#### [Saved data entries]
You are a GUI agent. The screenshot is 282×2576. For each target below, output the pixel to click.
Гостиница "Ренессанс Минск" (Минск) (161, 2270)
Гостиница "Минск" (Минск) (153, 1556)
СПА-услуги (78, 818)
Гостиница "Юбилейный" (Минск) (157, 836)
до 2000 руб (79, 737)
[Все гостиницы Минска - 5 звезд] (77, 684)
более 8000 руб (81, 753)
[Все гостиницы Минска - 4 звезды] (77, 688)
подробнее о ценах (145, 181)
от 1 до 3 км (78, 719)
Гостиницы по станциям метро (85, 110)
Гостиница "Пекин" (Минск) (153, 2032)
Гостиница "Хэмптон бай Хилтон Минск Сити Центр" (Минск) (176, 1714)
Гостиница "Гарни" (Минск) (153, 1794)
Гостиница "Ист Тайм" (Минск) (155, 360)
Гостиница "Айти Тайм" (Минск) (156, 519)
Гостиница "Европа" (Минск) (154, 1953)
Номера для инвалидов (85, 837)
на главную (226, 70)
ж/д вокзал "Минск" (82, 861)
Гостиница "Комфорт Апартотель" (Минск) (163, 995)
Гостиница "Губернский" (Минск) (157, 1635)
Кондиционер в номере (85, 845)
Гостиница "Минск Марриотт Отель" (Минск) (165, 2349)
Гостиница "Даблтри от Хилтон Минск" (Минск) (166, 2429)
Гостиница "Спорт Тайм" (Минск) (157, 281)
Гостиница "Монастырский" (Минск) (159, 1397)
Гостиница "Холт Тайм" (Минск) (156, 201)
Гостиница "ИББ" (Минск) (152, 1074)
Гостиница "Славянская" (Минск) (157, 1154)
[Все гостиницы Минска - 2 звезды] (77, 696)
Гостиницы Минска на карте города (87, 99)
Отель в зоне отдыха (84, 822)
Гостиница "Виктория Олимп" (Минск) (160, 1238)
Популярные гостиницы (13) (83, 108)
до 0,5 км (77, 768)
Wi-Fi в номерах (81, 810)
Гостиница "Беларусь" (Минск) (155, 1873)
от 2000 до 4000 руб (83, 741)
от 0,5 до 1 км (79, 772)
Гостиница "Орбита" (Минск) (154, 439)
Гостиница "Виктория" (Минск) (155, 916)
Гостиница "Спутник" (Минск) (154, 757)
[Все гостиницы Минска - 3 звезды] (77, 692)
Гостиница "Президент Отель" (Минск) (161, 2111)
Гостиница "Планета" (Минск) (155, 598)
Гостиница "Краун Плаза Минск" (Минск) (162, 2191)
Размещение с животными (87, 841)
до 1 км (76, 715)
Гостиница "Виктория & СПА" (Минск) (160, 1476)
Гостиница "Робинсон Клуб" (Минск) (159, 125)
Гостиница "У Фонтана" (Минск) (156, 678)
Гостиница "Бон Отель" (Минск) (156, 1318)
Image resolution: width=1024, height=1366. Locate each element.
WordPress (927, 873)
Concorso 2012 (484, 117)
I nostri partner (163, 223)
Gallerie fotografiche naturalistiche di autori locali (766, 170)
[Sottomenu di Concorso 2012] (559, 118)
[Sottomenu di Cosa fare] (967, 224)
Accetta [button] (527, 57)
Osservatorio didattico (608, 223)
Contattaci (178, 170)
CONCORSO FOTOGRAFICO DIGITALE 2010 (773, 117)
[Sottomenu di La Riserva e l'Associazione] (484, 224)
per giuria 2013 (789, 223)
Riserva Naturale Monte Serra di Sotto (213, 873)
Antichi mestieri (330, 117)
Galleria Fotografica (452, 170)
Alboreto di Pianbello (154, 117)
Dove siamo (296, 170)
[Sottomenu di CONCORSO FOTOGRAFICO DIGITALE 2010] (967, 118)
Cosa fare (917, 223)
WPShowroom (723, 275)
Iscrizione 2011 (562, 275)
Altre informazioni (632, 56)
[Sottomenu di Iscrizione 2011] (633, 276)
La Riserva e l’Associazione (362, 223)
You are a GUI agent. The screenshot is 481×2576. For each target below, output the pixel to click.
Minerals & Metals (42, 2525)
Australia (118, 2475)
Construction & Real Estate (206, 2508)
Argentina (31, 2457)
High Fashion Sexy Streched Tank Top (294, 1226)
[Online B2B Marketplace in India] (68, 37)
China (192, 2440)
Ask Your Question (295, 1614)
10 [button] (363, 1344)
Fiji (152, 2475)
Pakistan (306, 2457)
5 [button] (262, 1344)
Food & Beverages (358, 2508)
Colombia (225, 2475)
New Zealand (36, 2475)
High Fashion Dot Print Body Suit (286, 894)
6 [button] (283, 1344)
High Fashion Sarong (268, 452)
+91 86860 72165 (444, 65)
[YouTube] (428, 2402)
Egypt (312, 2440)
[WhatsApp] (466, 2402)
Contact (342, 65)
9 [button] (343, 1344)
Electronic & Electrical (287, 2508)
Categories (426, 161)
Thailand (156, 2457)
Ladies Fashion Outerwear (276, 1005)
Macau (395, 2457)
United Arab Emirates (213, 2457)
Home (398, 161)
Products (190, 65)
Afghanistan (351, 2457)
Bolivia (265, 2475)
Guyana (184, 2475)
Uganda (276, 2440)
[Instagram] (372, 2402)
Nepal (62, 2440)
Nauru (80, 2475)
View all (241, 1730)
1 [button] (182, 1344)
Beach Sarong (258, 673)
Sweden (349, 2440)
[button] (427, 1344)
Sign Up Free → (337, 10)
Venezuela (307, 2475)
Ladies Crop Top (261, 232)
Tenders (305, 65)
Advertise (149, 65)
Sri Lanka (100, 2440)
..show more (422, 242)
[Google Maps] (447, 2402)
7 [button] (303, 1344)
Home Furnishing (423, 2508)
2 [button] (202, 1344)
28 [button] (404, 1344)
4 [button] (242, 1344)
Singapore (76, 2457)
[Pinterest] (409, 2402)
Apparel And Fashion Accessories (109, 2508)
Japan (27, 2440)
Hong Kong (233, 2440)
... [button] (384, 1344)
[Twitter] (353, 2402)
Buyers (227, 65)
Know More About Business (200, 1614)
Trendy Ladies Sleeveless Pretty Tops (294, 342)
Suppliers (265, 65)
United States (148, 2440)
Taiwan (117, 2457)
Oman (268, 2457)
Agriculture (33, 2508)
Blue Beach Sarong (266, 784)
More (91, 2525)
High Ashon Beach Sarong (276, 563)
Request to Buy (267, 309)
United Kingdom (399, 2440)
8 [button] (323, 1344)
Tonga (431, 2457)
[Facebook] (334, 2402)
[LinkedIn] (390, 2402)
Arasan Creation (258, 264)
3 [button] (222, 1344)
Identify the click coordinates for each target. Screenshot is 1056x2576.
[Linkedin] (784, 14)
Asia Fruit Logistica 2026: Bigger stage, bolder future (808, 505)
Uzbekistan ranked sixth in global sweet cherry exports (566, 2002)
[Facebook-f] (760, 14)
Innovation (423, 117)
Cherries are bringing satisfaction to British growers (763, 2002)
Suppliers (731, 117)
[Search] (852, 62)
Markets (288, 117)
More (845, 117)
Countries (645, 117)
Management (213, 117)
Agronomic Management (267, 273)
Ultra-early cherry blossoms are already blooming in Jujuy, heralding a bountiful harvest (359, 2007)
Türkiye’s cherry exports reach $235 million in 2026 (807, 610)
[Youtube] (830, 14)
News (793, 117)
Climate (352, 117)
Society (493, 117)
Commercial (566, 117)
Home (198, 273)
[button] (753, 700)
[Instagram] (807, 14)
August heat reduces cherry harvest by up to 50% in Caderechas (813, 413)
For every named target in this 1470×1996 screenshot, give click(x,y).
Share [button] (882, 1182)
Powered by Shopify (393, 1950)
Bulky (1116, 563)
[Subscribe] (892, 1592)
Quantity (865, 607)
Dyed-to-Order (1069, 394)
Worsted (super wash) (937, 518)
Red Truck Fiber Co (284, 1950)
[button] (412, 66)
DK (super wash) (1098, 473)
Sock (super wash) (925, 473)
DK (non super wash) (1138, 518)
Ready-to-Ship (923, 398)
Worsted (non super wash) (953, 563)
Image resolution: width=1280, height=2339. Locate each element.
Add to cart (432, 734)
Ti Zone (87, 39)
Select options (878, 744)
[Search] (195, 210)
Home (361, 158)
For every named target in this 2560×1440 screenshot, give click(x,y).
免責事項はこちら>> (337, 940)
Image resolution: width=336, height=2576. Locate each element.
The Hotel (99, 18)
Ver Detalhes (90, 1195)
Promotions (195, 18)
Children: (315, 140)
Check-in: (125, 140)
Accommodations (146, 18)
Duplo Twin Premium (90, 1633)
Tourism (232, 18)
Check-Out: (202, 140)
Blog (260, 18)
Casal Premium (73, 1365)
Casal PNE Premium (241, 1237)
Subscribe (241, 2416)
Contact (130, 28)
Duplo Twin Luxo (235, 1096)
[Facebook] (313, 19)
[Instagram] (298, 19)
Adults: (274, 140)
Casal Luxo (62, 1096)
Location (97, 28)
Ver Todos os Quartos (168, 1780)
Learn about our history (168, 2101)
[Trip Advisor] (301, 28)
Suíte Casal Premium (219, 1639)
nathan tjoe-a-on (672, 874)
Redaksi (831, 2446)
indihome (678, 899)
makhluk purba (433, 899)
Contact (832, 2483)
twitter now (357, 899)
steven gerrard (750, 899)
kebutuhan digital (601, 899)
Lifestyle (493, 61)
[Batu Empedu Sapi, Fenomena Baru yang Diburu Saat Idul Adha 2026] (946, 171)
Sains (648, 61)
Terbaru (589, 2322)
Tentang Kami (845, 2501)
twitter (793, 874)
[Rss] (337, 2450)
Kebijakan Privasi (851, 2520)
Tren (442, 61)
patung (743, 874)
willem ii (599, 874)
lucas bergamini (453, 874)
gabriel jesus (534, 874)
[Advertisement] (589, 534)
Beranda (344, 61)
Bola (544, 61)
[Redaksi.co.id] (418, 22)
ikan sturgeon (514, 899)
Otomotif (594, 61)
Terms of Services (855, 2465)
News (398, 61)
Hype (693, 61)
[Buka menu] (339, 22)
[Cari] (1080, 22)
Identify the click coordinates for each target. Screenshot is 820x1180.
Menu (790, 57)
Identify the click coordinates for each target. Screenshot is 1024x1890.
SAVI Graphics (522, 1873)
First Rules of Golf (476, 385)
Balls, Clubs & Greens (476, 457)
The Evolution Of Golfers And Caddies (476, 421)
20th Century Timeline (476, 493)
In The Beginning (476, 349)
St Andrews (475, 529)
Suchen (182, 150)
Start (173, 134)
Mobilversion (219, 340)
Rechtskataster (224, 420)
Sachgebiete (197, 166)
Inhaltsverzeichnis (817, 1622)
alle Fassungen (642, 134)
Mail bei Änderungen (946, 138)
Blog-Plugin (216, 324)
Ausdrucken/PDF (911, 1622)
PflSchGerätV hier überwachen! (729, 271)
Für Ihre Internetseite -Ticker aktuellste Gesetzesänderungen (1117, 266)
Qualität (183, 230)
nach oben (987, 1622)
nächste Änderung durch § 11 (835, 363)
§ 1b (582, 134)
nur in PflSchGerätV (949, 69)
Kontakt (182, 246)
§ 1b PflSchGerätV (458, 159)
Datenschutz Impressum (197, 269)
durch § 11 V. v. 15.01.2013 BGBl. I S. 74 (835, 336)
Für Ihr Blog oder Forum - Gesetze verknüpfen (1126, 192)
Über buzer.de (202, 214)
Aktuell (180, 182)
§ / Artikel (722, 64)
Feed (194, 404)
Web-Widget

#### [WHAT THIS TASK INVOLVES]
In the data above, repeat exactly each line from the first through the line that contains "подробнее о ценах (145, 181)", and give nothing else.

#### [EXERCISE ANSWER]
You are a GUI agent. The screenshot is 282×2576. For each target below, output the pixel to click.
Гостиница "Ренессанс Минск" (Минск) (161, 2270)
Гостиница "Минск" (Минск) (153, 1556)
СПА-услуги (78, 818)
Гостиница "Юбилейный" (Минск) (157, 836)
до 2000 руб (79, 737)
[Все гостиницы Минска - 5 звезд] (77, 684)
более 8000 руб (81, 753)
[Все гостиницы Минска - 4 звезды] (77, 688)
подробнее о ценах (145, 181)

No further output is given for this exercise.